**Supplied passage**
********************
UN Advisor Blasts Rich for Breaking Malaria Vow

November 6, 2002 - 0:0
JOHANNESBURG -- More than two years after African leaders and Western donors pledged to halve the number of deaths from malaria, the disease remains one of Africa's top killers, UN special advisor Jeffrey Sachs said on Monday.

Malaria kills one million people in Africa each year, the majority of them children under five, said Sachs, director of the Center for International Development at Harvard University.

Unlike the HIV/AIDS pandemic also ravaging the world's poorest continent, malaria can be controlled if enough money is spent on fighting the disease. AIDS and malaria are the biggest killers in Africa.

Sachs reckons it would cost a little over $2 billion a year to control malaria, around one-tenth of what it costs African economies, and called for the World Bank to lead a special fund dedicated to fighting the disease.

"We haven't even started to make a dent in this disease," Reuters quoted Sachs, speaking before a UN summit on malaria this week, as saying.

"Given the enormity of HIV/AIDS and malaria, the scale of the need is vastly bigger than anything (the African governments) could undertake on their own," he added, speaking from Boston, Massachusetts in a teleconference.

"The World Bank should establish a special grant program for malaria, just like it has set up one for AIDS," he added.

At the 2000 Abuja summit in Nigeria, African leaders and global agencies vowed to halve malaria mortality in Africa by 2010 and set April 25 every year as African Malaria Day.

The mosquito-borne disease was to be fought with a combination of insecticide-treated bed nets, reduced taxes and tariffs on the nets and better access to effective treatment.
********************
**Work order**
Answer from the malaria article:
(a) How many people in Africa does malaria kill each year?
(b) About how much would controlling malaria cost per year, by Sachs's estimate?
(c) Which date was set each year as African Malaria Day?

**Data extracts**
********************
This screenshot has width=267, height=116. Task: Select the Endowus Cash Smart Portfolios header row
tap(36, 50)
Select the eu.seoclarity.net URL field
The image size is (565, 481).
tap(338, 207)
********************
**Answer section**
(a) One million
(b) A little over $2 billion
(c) April 25